Belly Dance Solo: My Experience with Solo Dance Versus Group Dance
April 4, 2011 § 1 Comment
I have been thinking about how my transition into soloing has been gradual, but quite graceful.
I used to get bad stage fright when I first began dancing. I had a hard time smiling, my chin and bottom lip used to shake, I would even feel a little dizzy. Over time, I have come to love performing and enjoy being on stage. After I adjusted to being on stage in a group setting, I would still get nervous about performing solos. I didn’t do it very often. I had some American Tribal Style solos here and there, which are not like traditional solos as there is usually a chorus of dancers on stage with the soloist put in a position of focus. Even with a chorus behind me, it was a little nerve-racking.
I have very much enjoyed being a troupe dancer. I like the bonding that goes on between dancers on stage together. I like being able to feel supported by my troupe mates and supporting them in return. I like the dynamics that can happen in group dances. I like that there is a safety in numbers kind of feeling.
For a long time, I was not very interested in doing true solos. When I started performing them it was only when it was necessary to fill a time slot in a show. Back then, I did other people’s choreography, never my own, and certainly never improvisation. I wanted to feel confident that my solo was going to be “good.”
It was a bit of an adjustment to go from group dances to performing solos. My two biggest challenges were learning to use the stage differently and getting used to having Every. Eye. On. Me. Sure, I know people are watching me in group dances, but they are also looking at the other dancers. It is much more intense when they all focus on me at once. I have found myself on stage thinking, “oh my god, why are they looking at me like that????….oh yeah, because I’m doing a solo…” Haha. I think I have finally gotten used to it. It only took doing a few solos over a few months.

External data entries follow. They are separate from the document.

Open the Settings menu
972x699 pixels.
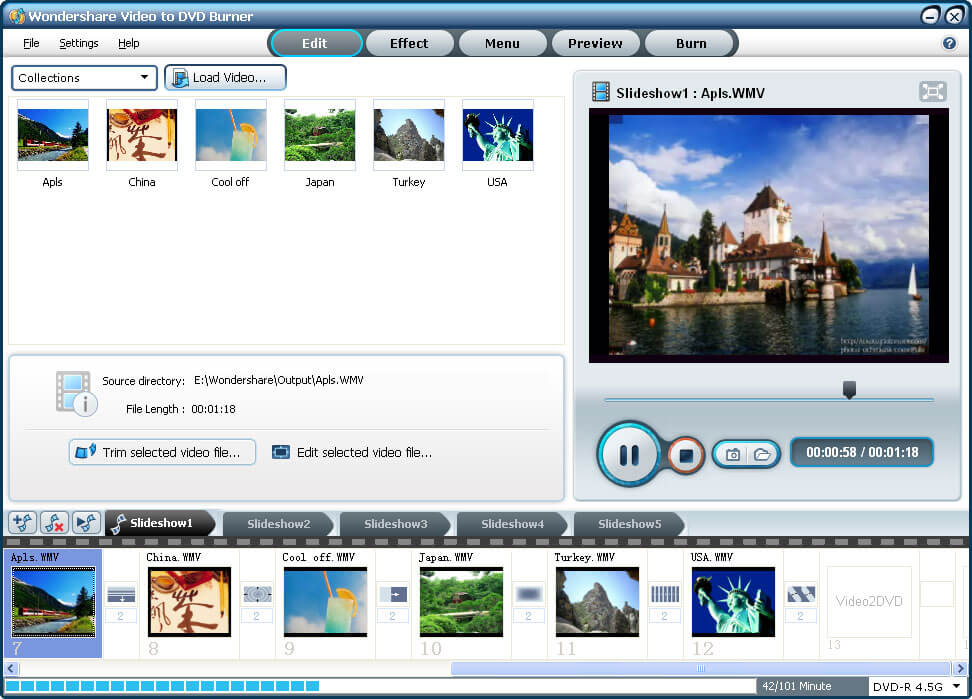[78, 43]
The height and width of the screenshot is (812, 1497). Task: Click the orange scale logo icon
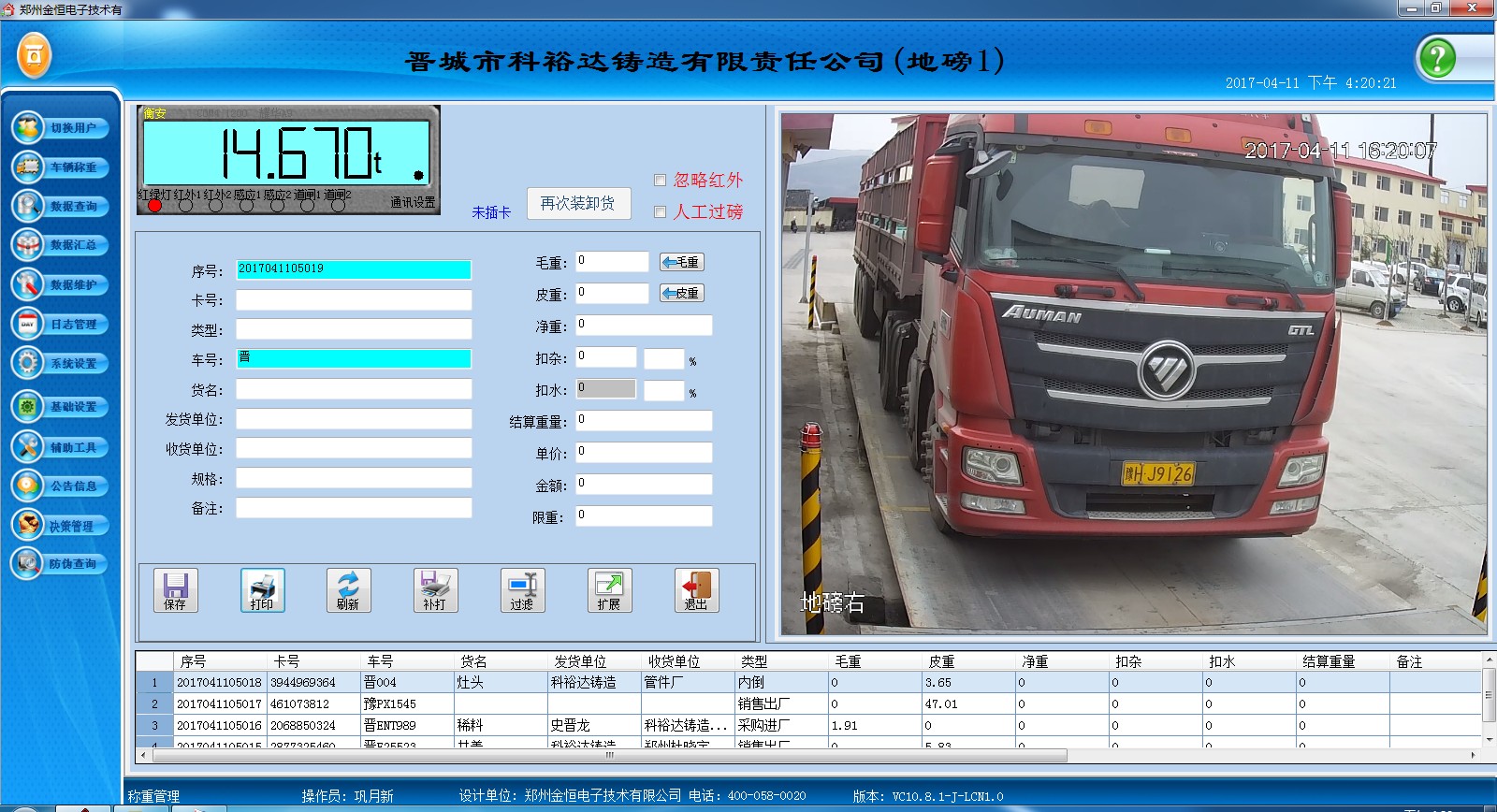tap(34, 56)
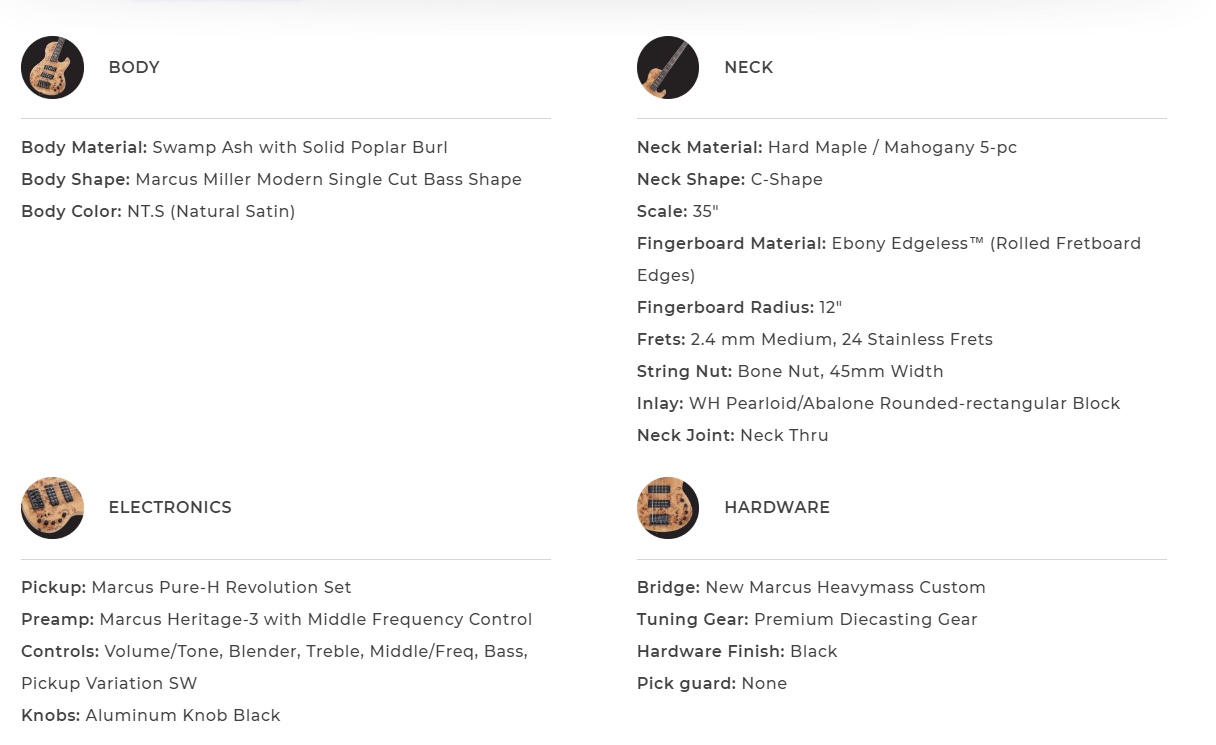This screenshot has height=745, width=1216.
Task: Select the BODY section heading
Action: [x=134, y=68]
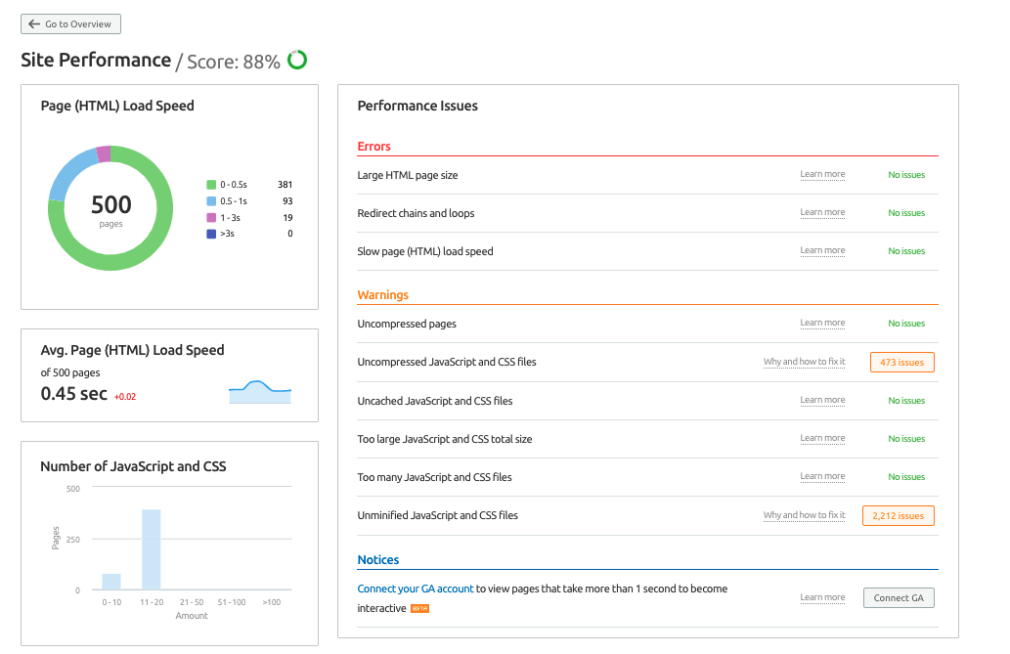This screenshot has height=654, width=1010.
Task: Click the dark blue >3s legend swatch
Action: 211,233

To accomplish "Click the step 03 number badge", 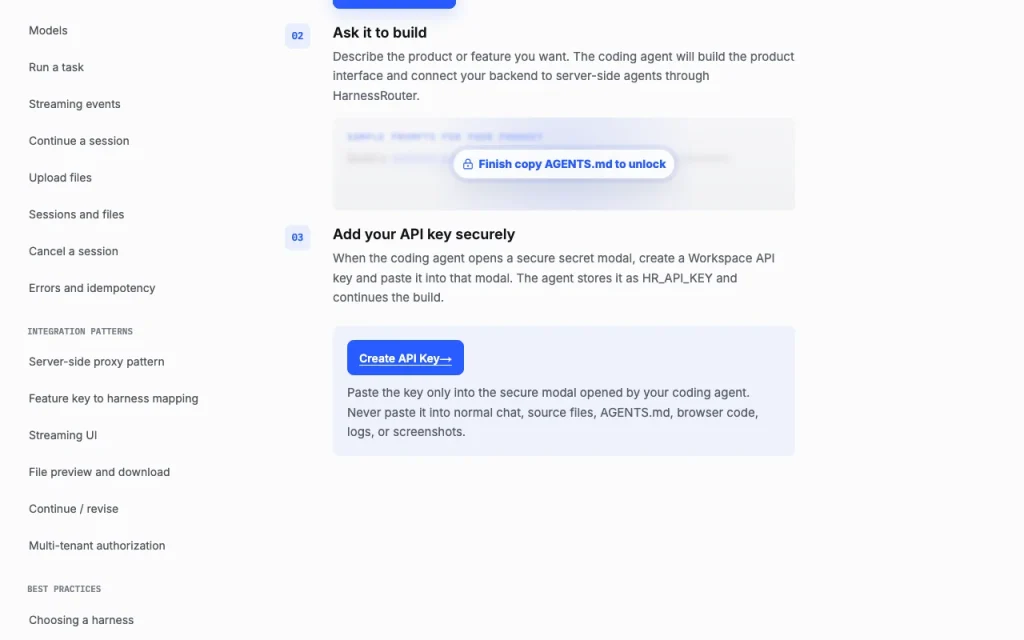I will pos(297,238).
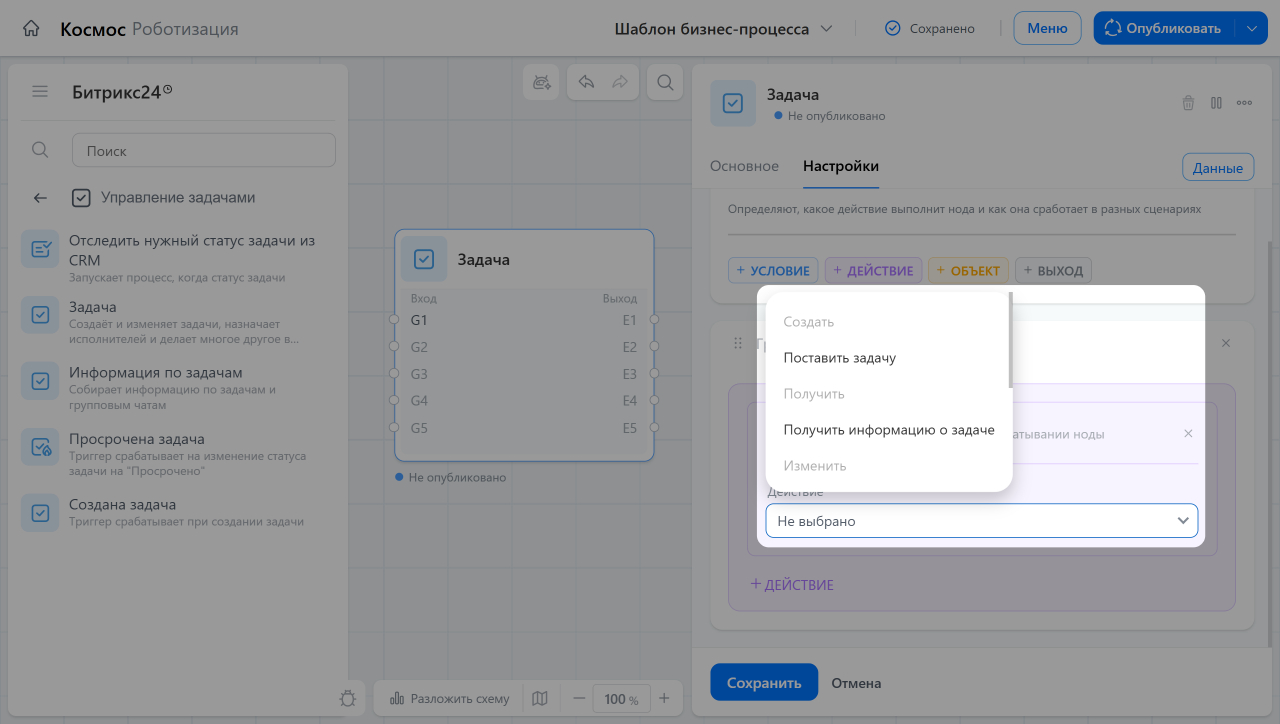The height and width of the screenshot is (724, 1280).
Task: Open the Действие 'Не выбрано' dropdown
Action: point(982,521)
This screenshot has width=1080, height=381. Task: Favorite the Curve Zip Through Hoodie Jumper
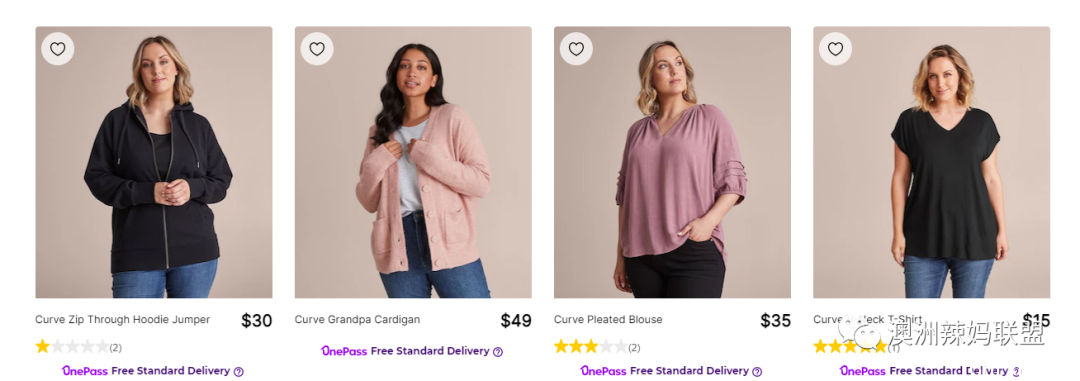58,49
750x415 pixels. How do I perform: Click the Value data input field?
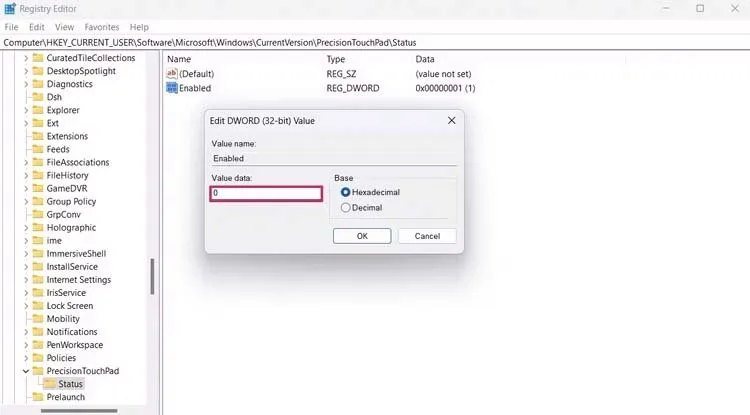tap(266, 193)
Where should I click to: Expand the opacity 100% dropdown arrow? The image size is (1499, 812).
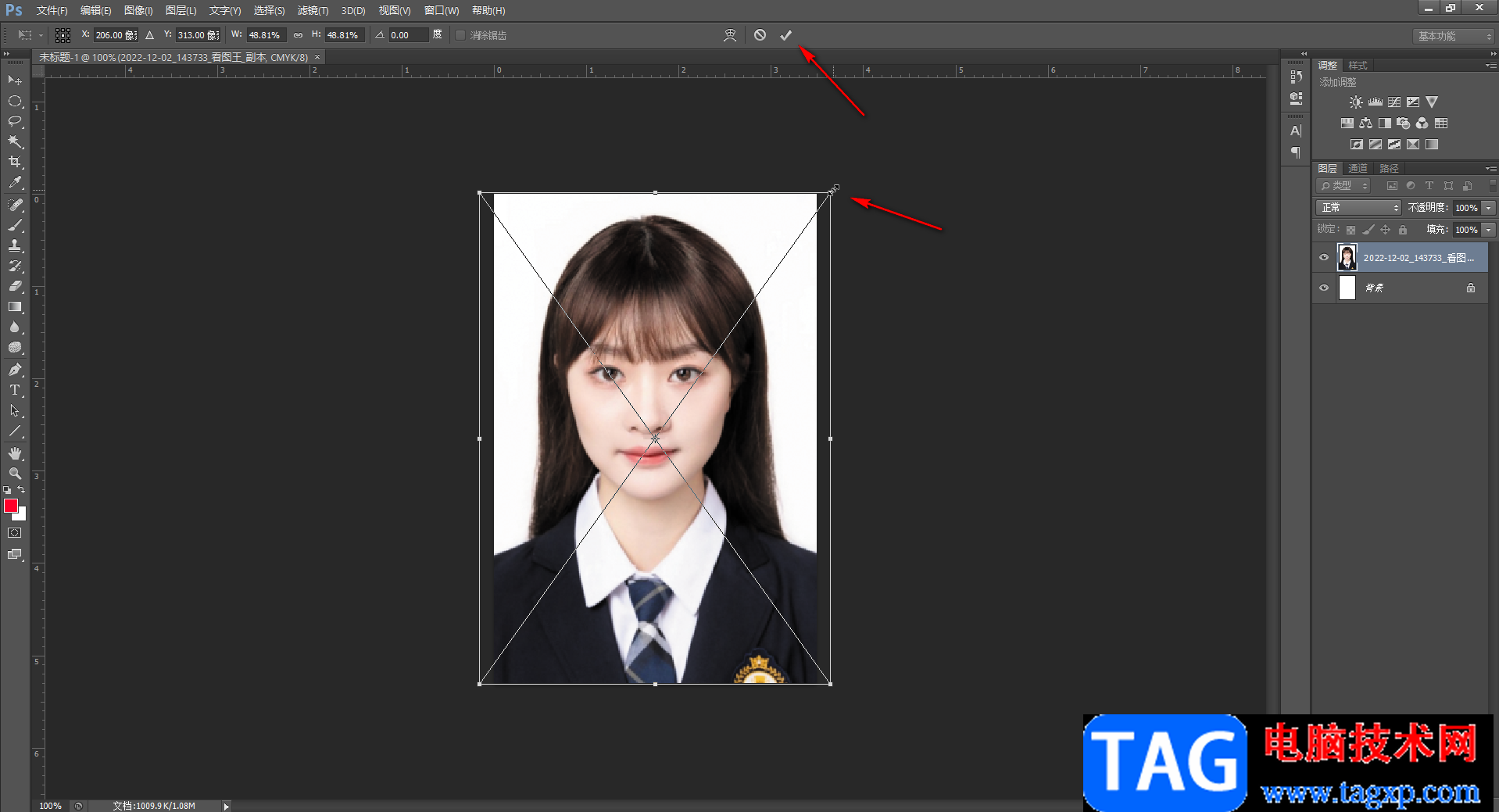(x=1489, y=208)
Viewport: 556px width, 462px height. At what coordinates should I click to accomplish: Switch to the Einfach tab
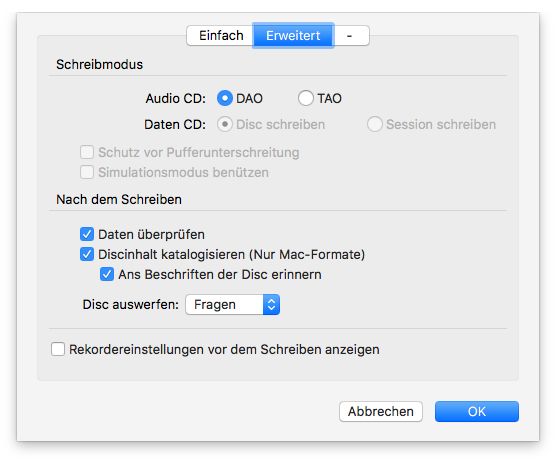pyautogui.click(x=220, y=35)
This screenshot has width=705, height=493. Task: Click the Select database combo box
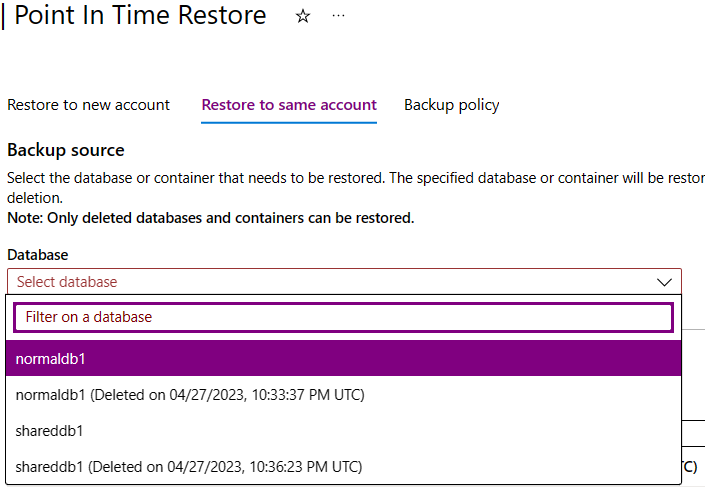(330, 282)
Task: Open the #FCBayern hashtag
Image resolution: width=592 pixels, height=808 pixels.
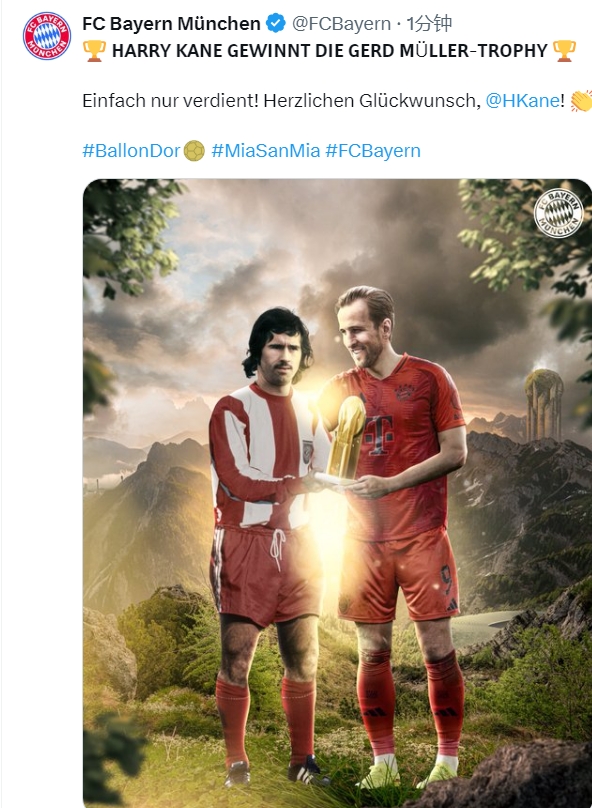Action: click(373, 151)
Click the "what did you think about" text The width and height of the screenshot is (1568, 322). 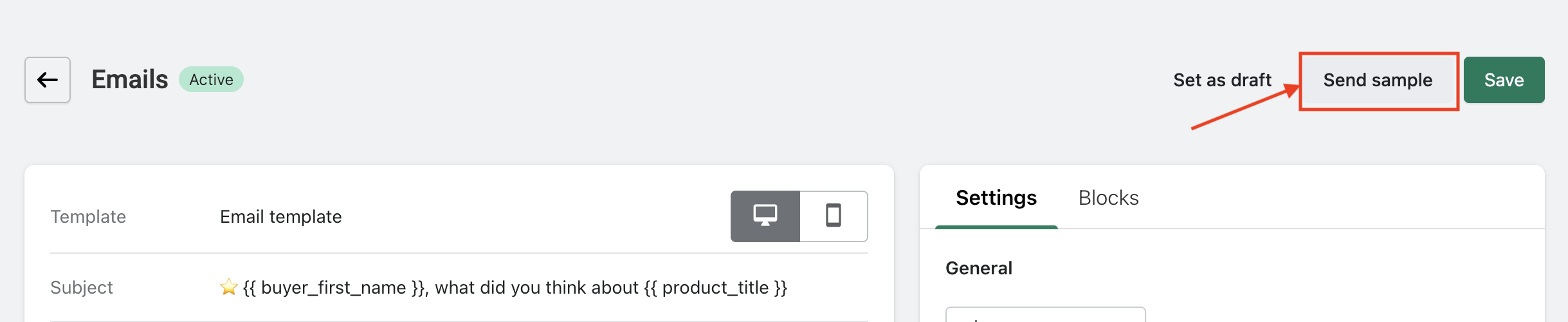point(536,287)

As far as using the stage goes, with group dances, it’s easy to use the space. The stage is filled just because there are multiple people on it. Groups can create dynamics with static formations, moving formations such as lines of dancers moving through each other, shapes such as circles, entire group level changes, scaled level changes, some dancers facing different directions…there are many possibilities. With a solo, there are similar options, but they are executed differently. A soloist cannot create a formation, but can be static or in motion. They can only create shapes across the floor by drawing them with their dance path. When a soloist changes levels, it can only be interesting because of the contrast between the level they are on and the level they were on. They can make directional changes, but can only face one direction at a time. They are solely responsible for taking center stage, covering the whole stage, creating interesting lines, and creating variety in their movement, all while still dancing to the music. It’s a bit a more pressure.
Another thing that is different between solos and group dances is the energy dynamic. With group dances, you can play off the energy of your fellow dancers and project to them as well as the audience. There is a collective energy on stage that infects you while you are contributing to it. In a solo, it’s all you, baby! You must commit, you must project. I feel like I am exploding with energy when I am doing a solo. I am also more aware of the music. I am the only one expressing the music, so it is my dance partner when I am on stage alone. I internalize the music and externalize the movement and energy.
When I first started performing solos, it was to fill show needs. Then, I started doing them because I felt like I had reached a point in my dance journey where it was necessary for my continued growth as a dancer. Now, finally, I perform them because I like to.
I did an improvisational veil solo at a performance over the weekend. I also performed a couple solos at a birthday party gig last weekend. I discovered I am not scared of all the eyes on me anymore. I am no longer terrified by the pressure of keeping the audience’s attention all by myself. I finally feel like I am using the stage properly and creating some variation in my movement that reflects the music and creates dynamic.
There is actually a wonderful sense of freedom in performing solos because I can just go with what the music is telling me to do. I don’t have to worry about whether or not I am doing the “correct” thing. I am not necessarily limited by the confines of a strict choreography. I can just dance.